[Dataset entries]
[Start of Attachment]

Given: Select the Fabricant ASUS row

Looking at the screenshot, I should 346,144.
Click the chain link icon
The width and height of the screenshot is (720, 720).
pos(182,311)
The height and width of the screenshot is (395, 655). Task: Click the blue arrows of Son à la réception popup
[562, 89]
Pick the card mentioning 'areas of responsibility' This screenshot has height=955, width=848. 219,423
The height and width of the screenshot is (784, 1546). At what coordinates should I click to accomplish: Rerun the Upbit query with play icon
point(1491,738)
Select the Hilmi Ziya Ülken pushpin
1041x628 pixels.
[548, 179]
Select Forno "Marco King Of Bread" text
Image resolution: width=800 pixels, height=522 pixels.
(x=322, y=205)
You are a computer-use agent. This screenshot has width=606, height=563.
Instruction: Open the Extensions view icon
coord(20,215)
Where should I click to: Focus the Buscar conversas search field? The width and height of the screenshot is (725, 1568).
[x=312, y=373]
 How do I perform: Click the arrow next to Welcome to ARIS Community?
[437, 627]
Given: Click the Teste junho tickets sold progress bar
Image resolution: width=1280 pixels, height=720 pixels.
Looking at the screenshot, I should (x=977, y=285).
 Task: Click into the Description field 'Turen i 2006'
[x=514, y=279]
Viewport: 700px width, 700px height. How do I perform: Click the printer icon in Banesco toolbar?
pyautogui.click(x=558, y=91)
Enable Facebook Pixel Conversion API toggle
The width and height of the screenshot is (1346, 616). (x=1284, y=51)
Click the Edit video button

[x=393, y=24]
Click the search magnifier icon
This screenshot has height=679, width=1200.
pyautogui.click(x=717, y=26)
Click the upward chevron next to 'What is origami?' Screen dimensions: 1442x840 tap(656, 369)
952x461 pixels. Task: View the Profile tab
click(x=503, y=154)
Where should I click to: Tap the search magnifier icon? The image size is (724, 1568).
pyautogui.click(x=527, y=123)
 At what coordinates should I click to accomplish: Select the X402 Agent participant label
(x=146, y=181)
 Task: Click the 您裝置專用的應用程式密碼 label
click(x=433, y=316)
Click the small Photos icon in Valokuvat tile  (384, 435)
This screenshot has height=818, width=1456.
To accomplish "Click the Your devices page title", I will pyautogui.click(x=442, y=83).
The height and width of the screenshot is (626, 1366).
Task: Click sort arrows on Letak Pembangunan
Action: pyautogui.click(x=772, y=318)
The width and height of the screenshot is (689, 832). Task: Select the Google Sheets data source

[End of Attachment]

> **Required action**
The expected output is the lines from the one with "This screenshot has height=818, width=1456." through the end of the data, exactly as written and nothing more.

> **Solution below**
This screenshot has height=818, width=1456.
To accomplish "Click the Your devices page title", I will pyautogui.click(x=442, y=83).
The height and width of the screenshot is (626, 1366).
Task: Click sort arrows on Letak Pembangunan
Action: pyautogui.click(x=772, y=318)
The width and height of the screenshot is (689, 832). Task: Select the Google Sheets data source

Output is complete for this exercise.